## DATA
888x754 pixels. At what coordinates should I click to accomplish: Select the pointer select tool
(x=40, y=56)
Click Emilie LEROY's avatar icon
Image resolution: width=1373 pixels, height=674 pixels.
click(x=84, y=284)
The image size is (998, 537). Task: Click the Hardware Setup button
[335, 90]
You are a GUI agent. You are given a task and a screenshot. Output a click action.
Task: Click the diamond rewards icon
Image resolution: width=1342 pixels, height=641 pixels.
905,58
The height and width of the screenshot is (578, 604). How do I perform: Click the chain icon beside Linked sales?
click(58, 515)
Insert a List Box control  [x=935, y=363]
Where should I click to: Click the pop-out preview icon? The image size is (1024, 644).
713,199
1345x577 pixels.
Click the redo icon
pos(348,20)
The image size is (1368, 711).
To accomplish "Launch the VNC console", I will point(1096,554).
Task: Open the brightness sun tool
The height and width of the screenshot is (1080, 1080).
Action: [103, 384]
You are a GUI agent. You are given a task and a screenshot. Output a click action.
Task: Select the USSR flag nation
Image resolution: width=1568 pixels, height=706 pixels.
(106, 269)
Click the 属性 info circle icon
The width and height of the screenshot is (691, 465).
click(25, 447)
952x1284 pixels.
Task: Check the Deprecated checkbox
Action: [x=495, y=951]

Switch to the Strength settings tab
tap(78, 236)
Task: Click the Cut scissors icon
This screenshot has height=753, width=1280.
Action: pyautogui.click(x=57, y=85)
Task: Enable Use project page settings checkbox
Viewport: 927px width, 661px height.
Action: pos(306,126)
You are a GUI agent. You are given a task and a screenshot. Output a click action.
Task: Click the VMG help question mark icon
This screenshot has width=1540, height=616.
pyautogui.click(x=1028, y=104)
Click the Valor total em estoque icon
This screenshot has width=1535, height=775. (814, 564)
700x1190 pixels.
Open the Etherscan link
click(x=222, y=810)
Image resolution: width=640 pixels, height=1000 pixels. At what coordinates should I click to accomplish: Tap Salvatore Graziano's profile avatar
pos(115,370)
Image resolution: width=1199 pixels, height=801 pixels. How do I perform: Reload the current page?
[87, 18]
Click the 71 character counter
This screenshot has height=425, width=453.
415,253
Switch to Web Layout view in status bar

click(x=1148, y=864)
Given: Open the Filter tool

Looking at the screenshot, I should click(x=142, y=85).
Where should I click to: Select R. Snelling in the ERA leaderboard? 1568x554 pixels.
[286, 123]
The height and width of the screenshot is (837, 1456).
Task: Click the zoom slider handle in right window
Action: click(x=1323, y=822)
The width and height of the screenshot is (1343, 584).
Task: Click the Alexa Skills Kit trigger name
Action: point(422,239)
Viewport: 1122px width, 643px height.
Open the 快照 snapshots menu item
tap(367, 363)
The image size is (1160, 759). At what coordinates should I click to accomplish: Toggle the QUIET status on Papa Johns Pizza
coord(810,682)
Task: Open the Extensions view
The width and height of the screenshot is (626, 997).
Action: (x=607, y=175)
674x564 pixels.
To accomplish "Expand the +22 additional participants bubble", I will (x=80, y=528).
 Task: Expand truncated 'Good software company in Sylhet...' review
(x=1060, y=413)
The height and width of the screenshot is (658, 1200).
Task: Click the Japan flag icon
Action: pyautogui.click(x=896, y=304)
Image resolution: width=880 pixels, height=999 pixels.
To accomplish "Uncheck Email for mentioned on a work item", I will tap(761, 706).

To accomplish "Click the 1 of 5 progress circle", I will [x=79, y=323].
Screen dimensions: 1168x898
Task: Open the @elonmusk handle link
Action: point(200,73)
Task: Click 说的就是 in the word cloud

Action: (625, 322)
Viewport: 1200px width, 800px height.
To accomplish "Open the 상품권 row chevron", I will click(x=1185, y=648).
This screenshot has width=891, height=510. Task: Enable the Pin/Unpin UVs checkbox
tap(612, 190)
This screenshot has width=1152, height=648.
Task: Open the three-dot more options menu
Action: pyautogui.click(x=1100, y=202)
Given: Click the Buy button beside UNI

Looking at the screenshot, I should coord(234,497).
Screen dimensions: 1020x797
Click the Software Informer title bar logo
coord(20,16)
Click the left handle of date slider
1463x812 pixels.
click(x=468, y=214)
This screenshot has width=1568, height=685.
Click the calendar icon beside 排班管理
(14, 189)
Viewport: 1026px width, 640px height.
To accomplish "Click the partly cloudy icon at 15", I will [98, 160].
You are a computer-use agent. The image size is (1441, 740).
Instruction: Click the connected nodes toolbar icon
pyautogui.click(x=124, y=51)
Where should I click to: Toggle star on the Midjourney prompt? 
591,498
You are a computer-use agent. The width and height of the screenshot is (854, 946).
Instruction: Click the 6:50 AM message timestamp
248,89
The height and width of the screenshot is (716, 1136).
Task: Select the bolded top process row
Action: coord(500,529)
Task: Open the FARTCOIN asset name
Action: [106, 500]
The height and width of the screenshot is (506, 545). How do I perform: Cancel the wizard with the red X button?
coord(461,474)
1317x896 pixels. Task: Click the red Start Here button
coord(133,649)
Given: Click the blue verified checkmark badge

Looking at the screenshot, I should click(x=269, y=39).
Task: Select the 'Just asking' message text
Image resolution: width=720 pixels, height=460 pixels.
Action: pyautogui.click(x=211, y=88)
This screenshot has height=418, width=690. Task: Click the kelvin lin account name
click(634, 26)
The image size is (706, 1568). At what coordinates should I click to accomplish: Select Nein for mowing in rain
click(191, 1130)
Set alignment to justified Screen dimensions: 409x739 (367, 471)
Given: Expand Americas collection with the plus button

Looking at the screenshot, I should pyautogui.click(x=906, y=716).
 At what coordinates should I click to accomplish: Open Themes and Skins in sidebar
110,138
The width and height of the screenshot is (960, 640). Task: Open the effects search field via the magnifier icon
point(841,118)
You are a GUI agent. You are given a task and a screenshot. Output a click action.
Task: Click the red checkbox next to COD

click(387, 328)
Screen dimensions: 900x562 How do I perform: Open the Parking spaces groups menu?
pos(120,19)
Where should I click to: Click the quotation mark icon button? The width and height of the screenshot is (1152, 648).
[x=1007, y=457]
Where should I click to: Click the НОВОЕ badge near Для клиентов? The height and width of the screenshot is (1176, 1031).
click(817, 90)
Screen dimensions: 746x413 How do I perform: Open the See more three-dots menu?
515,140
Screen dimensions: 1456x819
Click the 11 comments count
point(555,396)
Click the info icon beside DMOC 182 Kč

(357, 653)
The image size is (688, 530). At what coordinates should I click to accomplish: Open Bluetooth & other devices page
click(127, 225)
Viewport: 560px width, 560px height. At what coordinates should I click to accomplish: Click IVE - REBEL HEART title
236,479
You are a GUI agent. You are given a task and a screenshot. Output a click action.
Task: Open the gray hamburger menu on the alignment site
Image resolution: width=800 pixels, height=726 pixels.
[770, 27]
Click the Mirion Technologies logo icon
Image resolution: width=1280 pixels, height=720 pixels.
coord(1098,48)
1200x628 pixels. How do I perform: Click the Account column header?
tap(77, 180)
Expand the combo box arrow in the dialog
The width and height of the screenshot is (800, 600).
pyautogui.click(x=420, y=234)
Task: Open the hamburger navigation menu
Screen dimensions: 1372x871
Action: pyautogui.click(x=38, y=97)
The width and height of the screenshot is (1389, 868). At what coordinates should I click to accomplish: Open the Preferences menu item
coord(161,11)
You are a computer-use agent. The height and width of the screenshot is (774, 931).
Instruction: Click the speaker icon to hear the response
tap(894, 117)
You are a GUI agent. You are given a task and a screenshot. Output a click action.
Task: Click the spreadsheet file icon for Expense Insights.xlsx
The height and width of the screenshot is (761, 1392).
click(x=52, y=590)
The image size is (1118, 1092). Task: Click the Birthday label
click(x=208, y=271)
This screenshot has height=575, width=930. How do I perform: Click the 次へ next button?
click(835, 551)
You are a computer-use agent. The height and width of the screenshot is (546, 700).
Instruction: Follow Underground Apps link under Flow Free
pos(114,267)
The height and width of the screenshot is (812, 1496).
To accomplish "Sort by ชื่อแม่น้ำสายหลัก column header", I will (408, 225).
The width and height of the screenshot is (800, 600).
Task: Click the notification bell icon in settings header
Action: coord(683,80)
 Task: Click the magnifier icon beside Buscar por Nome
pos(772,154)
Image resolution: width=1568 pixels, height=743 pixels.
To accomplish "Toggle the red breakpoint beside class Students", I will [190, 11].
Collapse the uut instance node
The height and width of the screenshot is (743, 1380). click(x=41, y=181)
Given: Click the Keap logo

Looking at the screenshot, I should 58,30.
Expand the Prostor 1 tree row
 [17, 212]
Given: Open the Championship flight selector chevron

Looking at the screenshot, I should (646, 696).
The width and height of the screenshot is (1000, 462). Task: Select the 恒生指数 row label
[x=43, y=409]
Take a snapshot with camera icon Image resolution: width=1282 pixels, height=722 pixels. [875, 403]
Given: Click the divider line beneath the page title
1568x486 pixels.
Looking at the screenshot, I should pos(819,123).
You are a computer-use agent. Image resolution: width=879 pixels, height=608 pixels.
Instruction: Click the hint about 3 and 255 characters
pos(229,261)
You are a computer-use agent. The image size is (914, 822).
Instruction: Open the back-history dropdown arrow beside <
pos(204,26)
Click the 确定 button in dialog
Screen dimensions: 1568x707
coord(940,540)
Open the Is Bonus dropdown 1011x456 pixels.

## TASK DETAILS
The answer is a portion of the data. Write out exactly the line with "is (546, 700)." and all lines after it.

## ANSWER TO THIS EXERCISE
You are a computer-use agent. The height and width of the screenshot is (546, 700).
Instruction: Follow Underground Apps link under Flow Free
pos(114,267)
The height and width of the screenshot is (812, 1496).
To accomplish "Sort by ชื่อแม่น้ำสายหลัก column header", I will (408, 225).
The width and height of the screenshot is (800, 600).
Task: Click the notification bell icon in settings header
Action: coord(683,80)
 Task: Click the magnifier icon beside Buscar por Nome
pos(772,154)
Image resolution: width=1568 pixels, height=743 pixels.
To accomplish "Toggle the red breakpoint beside class Students", I will [190, 11].
Collapse the uut instance node
The height and width of the screenshot is (743, 1380). click(x=41, y=181)
Given: Click the Keap logo

Looking at the screenshot, I should 58,30.
Expand the Prostor 1 tree row
 [17, 212]
Given: Open the Championship flight selector chevron

Looking at the screenshot, I should (646, 696).
The width and height of the screenshot is (1000, 462). Task: Select the 恒生指数 row label
[x=43, y=409]
Take a snapshot with camera icon Image resolution: width=1282 pixels, height=722 pixels. [875, 403]
Given: Click the divider line beneath the page title
1568x486 pixels.
Looking at the screenshot, I should pos(819,123).
You are a computer-use agent. Image resolution: width=879 pixels, height=608 pixels.
Instruction: Click the hint about 3 and 255 characters
pos(229,261)
You are a computer-use agent. The image size is (914, 822).
Instruction: Open the back-history dropdown arrow beside <
pos(204,26)
Click the 确定 button in dialog
Screen dimensions: 1568x707
coord(940,540)
Open the Is Bonus dropdown 1011x456 pixels.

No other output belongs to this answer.